Dataset excerpts Start Marker

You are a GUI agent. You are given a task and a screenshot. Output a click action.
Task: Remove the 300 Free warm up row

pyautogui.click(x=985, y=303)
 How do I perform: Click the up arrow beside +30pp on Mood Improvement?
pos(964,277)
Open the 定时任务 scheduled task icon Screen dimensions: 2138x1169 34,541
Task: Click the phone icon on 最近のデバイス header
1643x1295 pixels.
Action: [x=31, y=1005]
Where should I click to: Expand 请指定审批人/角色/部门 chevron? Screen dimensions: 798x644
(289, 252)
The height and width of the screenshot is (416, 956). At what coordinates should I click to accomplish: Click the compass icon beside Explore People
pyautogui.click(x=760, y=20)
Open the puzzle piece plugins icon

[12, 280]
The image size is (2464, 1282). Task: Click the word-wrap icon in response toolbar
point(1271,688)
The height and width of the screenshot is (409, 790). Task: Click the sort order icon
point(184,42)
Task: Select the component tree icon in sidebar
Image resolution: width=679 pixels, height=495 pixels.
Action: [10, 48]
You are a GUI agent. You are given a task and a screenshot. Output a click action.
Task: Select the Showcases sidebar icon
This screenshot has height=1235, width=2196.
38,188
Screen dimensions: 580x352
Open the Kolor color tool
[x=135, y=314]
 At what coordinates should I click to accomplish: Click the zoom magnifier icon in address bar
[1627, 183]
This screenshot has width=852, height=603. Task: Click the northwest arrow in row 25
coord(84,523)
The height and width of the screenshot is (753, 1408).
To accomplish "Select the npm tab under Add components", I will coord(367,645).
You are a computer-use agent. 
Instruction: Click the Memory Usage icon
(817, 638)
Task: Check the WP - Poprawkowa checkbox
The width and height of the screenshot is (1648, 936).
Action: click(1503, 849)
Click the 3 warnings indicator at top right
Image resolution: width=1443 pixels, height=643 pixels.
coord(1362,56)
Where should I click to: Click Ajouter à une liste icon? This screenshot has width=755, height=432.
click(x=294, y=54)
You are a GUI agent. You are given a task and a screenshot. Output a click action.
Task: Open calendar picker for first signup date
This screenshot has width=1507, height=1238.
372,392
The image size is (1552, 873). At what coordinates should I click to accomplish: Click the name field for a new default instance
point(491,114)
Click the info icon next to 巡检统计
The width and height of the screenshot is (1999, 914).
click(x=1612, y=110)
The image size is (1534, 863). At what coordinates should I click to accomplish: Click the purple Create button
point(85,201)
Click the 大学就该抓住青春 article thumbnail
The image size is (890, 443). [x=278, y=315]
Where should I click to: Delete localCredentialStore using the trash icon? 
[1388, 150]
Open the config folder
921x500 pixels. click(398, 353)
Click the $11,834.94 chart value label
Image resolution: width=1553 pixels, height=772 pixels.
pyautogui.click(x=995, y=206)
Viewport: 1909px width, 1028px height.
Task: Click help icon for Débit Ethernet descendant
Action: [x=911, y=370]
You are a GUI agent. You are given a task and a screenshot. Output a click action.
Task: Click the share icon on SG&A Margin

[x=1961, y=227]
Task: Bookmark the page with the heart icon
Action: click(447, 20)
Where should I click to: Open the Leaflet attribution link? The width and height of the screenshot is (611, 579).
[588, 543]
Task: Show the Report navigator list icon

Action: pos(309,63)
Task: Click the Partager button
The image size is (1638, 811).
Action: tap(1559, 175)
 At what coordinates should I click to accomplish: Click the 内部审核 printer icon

Dataset excerpts End Marker

- [Action item]:
An exact, complete copy of the records is the expected answer.

- [Task response]:
You are a GUI agent. You are given a task and a screenshot. Output a click action.
Task: Remove the 300 Free warm up row

pyautogui.click(x=985, y=303)
 How do I perform: Click the up arrow beside +30pp on Mood Improvement?
pos(964,277)
Open the 定时任务 scheduled task icon Screen dimensions: 2138x1169 34,541
Task: Click the phone icon on 最近のデバイス header
1643x1295 pixels.
Action: [x=31, y=1005]
Where should I click to: Expand 请指定审批人/角色/部门 chevron? Screen dimensions: 798x644
(289, 252)
The height and width of the screenshot is (416, 956). At what coordinates should I click to accomplish: Click the compass icon beside Explore People
pyautogui.click(x=760, y=20)
Open the puzzle piece plugins icon

[12, 280]
The image size is (2464, 1282). Task: Click the word-wrap icon in response toolbar
point(1271,688)
The height and width of the screenshot is (409, 790). Task: Click the sort order icon
point(184,42)
Task: Select the component tree icon in sidebar
Image resolution: width=679 pixels, height=495 pixels.
Action: [10, 48]
You are a GUI agent. You are given a task and a screenshot. Output a click action.
Task: Select the Showcases sidebar icon
This screenshot has height=1235, width=2196.
38,188
Screen dimensions: 580x352
Open the Kolor color tool
[x=135, y=314]
 At what coordinates should I click to accomplish: Click the zoom magnifier icon in address bar
[1627, 183]
This screenshot has width=852, height=603. Task: Click the northwest arrow in row 25
coord(84,523)
The height and width of the screenshot is (753, 1408).
To accomplish "Select the npm tab under Add components", I will coord(367,645).
You are a computer-use agent. 
Instruction: Click the Memory Usage icon
(817, 638)
Task: Check the WP - Poprawkowa checkbox
The width and height of the screenshot is (1648, 936).
Action: click(1503, 849)
Click the 3 warnings indicator at top right
Image resolution: width=1443 pixels, height=643 pixels.
coord(1362,56)
Where should I click to: Click Ajouter à une liste icon? This screenshot has width=755, height=432.
click(x=294, y=54)
You are a GUI agent. You are given a task and a screenshot. Output a click action.
Task: Open calendar picker for first signup date
This screenshot has width=1507, height=1238.
372,392
The image size is (1552, 873). At what coordinates should I click to accomplish: Click the name field for a new default instance
point(491,114)
Click the info icon next to 巡检统计
The width and height of the screenshot is (1999, 914).
click(x=1612, y=110)
The image size is (1534, 863). At what coordinates should I click to accomplish: Click the purple Create button
point(85,201)
Click the 大学就该抓住青春 article thumbnail
The image size is (890, 443). [x=278, y=315]
Where should I click to: Delete localCredentialStore using the trash icon? 
[1388, 150]
Open the config folder
921x500 pixels. click(398, 353)
Click the $11,834.94 chart value label
Image resolution: width=1553 pixels, height=772 pixels.
pyautogui.click(x=995, y=206)
Viewport: 1909px width, 1028px height.
Task: Click help icon for Débit Ethernet descendant
Action: [x=911, y=370]
You are a GUI agent. You are given a task and a screenshot. Output a click action.
Task: Click the share icon on SG&A Margin

[x=1961, y=227]
Task: Bookmark the page with the heart icon
Action: click(447, 20)
Where should I click to: Open the Leaflet attribution link? The width and height of the screenshot is (611, 579).
[588, 543]
Task: Show the Report navigator list icon

Action: pos(309,63)
Task: Click the Partager button
The image size is (1638, 811).
Action: tap(1559, 175)
 At what coordinates should I click to accomplish: Click the 内部审核 printer icon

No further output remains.